◆ Do this
Copy every line of the items below that contains the string "Task", in the order the lines appear.

— Begin Data shown —

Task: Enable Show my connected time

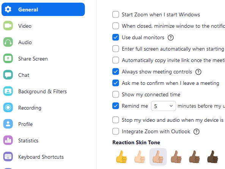Action: click(x=116, y=94)
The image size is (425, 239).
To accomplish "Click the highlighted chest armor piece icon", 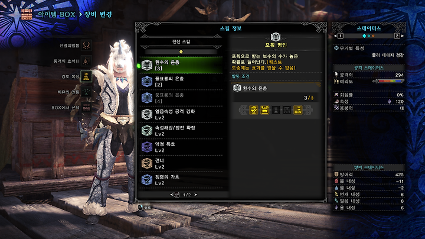I will click(264, 110).
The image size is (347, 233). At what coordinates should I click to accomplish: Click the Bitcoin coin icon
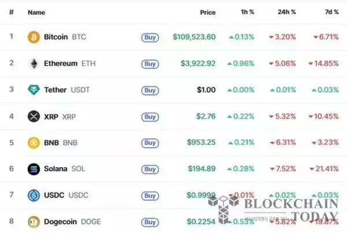34,37
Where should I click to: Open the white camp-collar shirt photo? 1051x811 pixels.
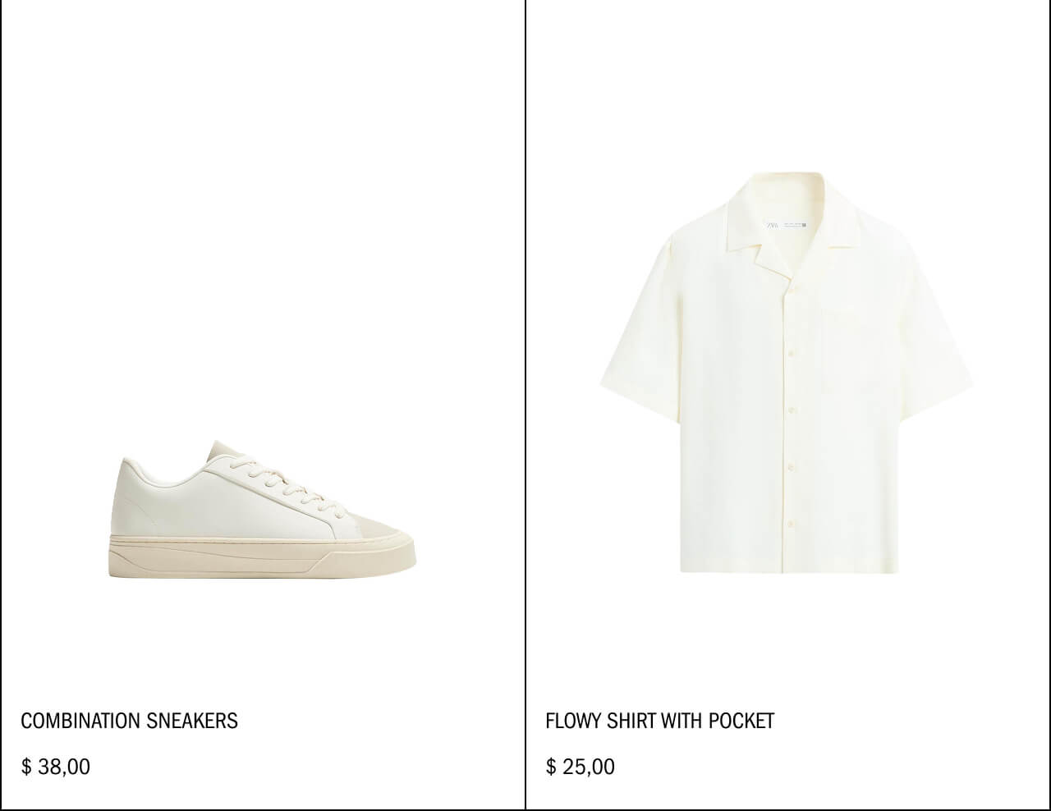coord(786,372)
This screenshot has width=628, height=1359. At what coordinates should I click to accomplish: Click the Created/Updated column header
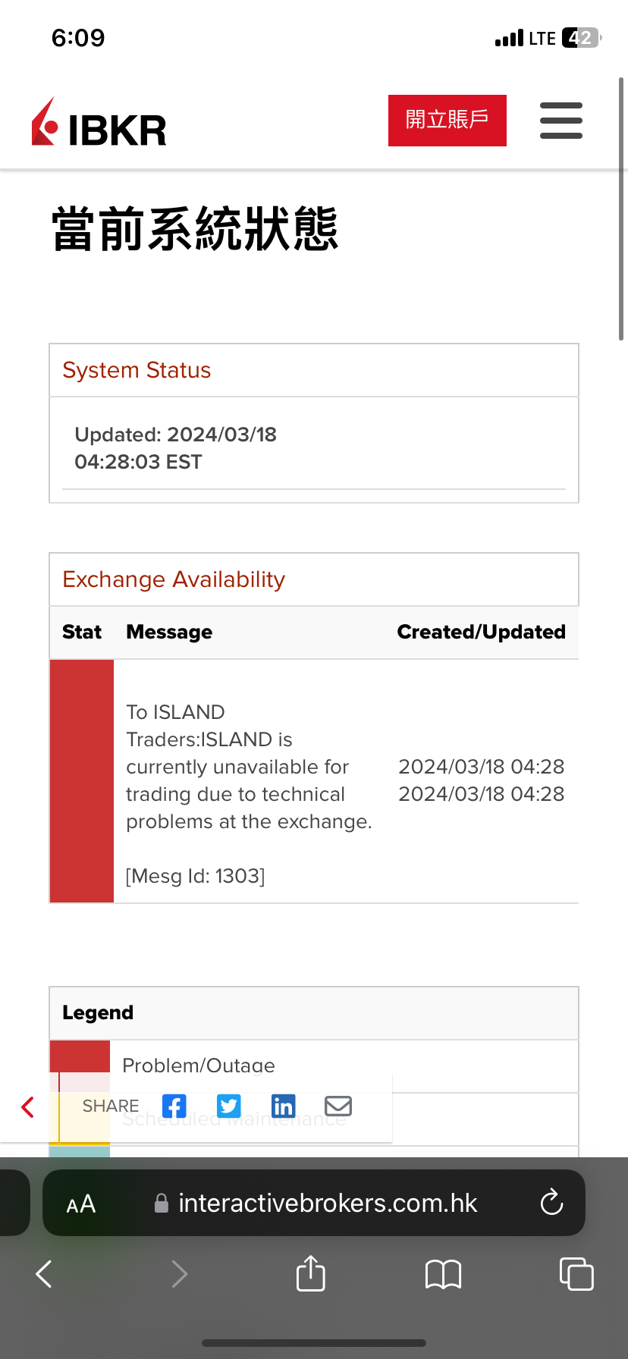(x=481, y=632)
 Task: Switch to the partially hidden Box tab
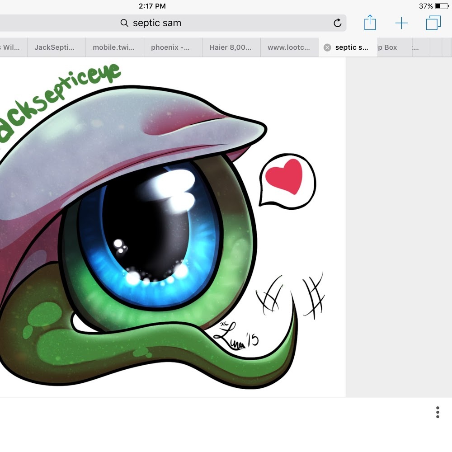coord(390,47)
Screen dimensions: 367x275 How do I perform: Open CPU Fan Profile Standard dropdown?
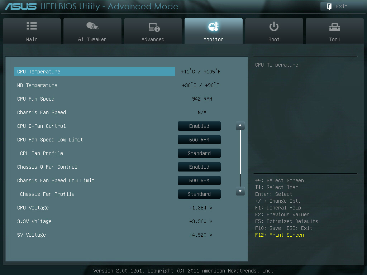point(199,153)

— End Data shown —

◆ The response
Task: Enable Show my connected time
 Task: Switch to the partially hidden Box tab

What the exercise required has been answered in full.